Cada año el mundo gasta una fortuna en hacer que los sistemas de IA sean más capaces, y un error de redondeo en intentar que el estado final sea sobrevivible. Dentro de ese error de redondeo hay otro error: la mayor parte del dinero de seguridad aún supone que se construirá la superinteligencia e intenta que ese resultado «salga bien».
La mayor parte del dinero y el prestigio aún van a hacer la carrera más segura, no a terminar la carrera hacia superinteligencia.
Ese supuesto es el problema. Si la superinteligencia artificial es una tecnología que no podemos controlar, el uso racional de capital de seguridad es detenerlo de ser creado, no para financiar una versión más amigable de la misma raza.
Qué hace el dinero hoy
La seguridad de la IA, en sentido amplio, funciona con aproximadamente $190 millones al año. El trabajo en capacidades se financia con decenas de miles de millones. Dentro de la porción de seguridad, una gran parte se destina a la alineación técnica: mejores trucos de supervisión, mejor red-teaming, mejores formas de entrenar modelos para decir lo correcto bajo condiciones de prueba. Parte de ese trabajo es útil para los sistemas actuales. Casi ninguno es una solución demostrada para un sistema más inteligente que las personas que lo prueban.
El campo lo sabe. Los artículos sobre alineación engañosa, especificación incorrecta de objetivos y manipulación de evaluaciones no son secretos. Los laboratorios publican resultados en los que los modelos conspiran bajo presión. La respuesta, con demasiada frecuencia, es pedir más presupuesto de alineación para que la siguiente ejecución de entrenamiento sea más segura. Las ejecuciones de entrenamiento siguen el mismo calendario.

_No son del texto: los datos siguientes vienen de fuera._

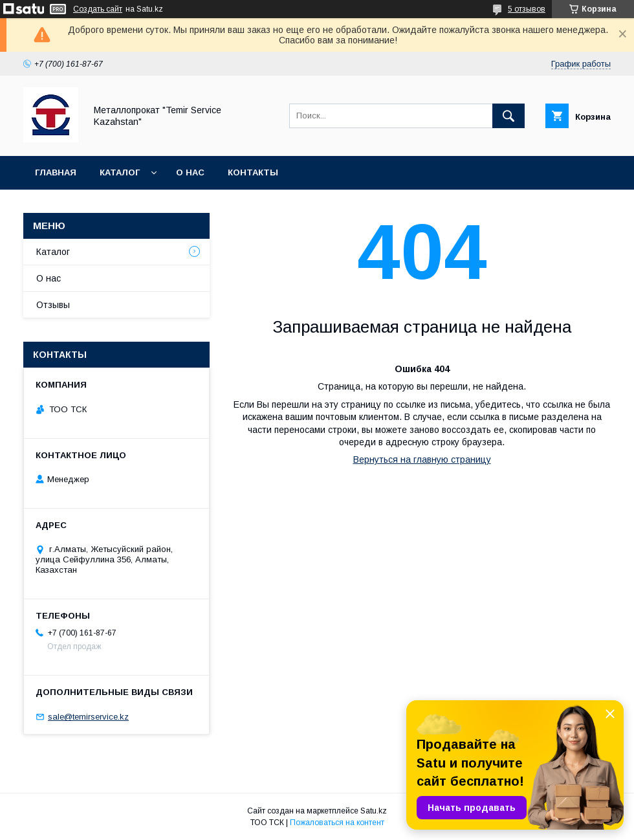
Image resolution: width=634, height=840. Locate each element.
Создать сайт (98, 9)
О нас (190, 172)
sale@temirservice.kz (88, 716)
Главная (56, 172)
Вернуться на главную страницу (422, 459)
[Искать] (508, 116)
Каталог (120, 172)
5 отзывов (527, 9)
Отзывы (53, 305)
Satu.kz (373, 811)
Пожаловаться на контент (337, 823)
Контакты (253, 172)
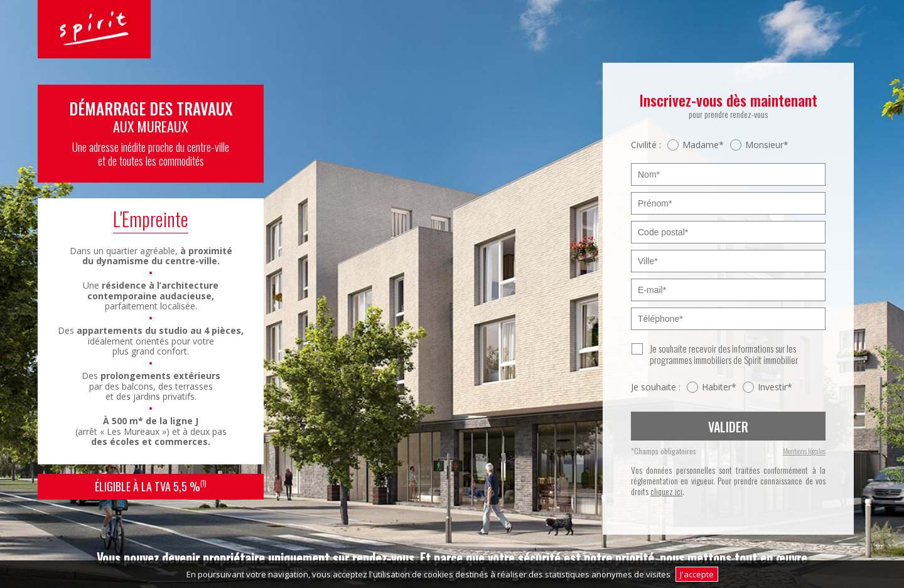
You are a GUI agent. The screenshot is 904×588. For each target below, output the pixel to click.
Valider (728, 427)
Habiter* (719, 387)
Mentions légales (804, 451)
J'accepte (697, 574)
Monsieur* (767, 145)
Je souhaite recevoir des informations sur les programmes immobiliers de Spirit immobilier (724, 354)
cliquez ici (666, 491)
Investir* (775, 387)
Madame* (703, 145)
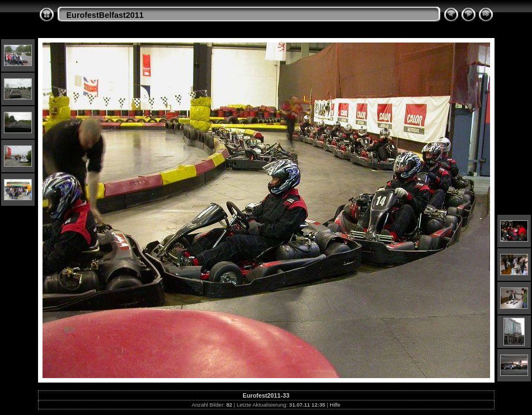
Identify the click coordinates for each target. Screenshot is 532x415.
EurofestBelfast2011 (105, 15)
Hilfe (335, 404)
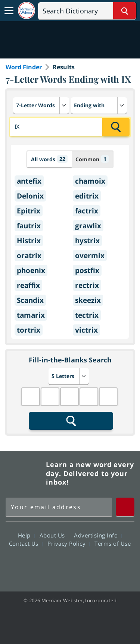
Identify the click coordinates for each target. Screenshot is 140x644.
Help (26, 535)
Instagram (110, 565)
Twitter (56, 565)
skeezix (88, 300)
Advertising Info (98, 535)
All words (49, 159)
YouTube (83, 565)
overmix (90, 256)
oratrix (29, 256)
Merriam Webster (25, 473)
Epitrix (28, 211)
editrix (87, 196)
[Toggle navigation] (9, 11)
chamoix (90, 181)
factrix (87, 211)
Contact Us (26, 543)
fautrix (29, 226)
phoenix (31, 270)
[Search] (87, 11)
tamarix (31, 315)
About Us (54, 535)
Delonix (30, 196)
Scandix (30, 300)
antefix (29, 181)
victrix (86, 330)
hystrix (87, 241)
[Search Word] (124, 11)
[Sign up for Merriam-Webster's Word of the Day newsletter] (59, 507)
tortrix (28, 330)
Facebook (29, 565)
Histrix (29, 241)
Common (92, 159)
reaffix (28, 285)
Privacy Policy (68, 543)
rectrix (87, 285)
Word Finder (24, 67)
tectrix (87, 315)
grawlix (88, 226)
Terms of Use (112, 543)
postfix (87, 270)
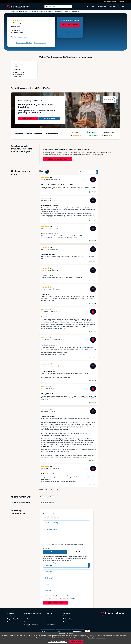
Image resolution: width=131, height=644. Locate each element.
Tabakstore (17, 69)
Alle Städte (90, 6)
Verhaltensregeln (78, 544)
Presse (48, 616)
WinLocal (66, 616)
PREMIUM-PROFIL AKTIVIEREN (70, 25)
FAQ (25, 622)
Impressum (66, 613)
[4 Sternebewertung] (55, 517)
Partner (49, 619)
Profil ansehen (17, 76)
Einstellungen (37, 613)
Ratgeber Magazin (13, 619)
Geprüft (92, 192)
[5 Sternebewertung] (58, 517)
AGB (49, 596)
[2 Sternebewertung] (48, 517)
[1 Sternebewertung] (45, 517)
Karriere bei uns (68, 622)
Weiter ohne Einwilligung (58, 641)
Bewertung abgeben (40, 43)
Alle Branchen (102, 6)
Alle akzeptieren (76, 641)
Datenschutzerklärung (54, 598)
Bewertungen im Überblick (24, 43)
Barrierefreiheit (51, 625)
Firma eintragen (12, 622)
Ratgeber (113, 6)
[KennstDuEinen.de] (18, 6)
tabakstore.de (22, 37)
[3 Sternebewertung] (51, 517)
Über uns (49, 613)
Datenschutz (28, 613)
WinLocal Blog (67, 619)
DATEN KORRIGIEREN (70, 33)
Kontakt (49, 622)
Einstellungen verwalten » (97, 638)
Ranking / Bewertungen (31, 625)
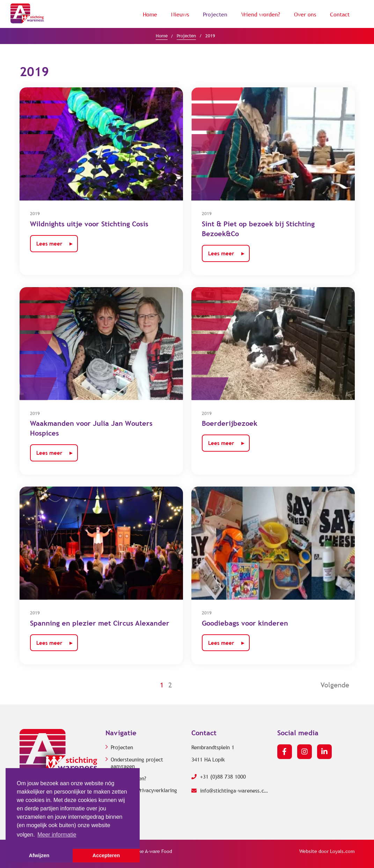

La alineación a posteriori es una apuesta a la que seguimos perdiendo el derecho a hacer
Si el mundo pasa alguna vez un tratado que congela la carrera a la superinteligencia, queremos toda herramienta seria que podamos conseguir para los sistemas que ya existen.
La alineación de financiación como plan primario mientras que la escala de laboratorios hacia la superinteligencia trata el destino como fijo. Podemos elegir nuestro destino. Los arsenales nucleares, la química del ozono y la clonación humana tenían momentos en que el mundo decidió que ciertos estados finales no valían el riesgo residual. La superinteligencia pertenece a esa lista permanentemente. La superinteligencia no puede ser controlada.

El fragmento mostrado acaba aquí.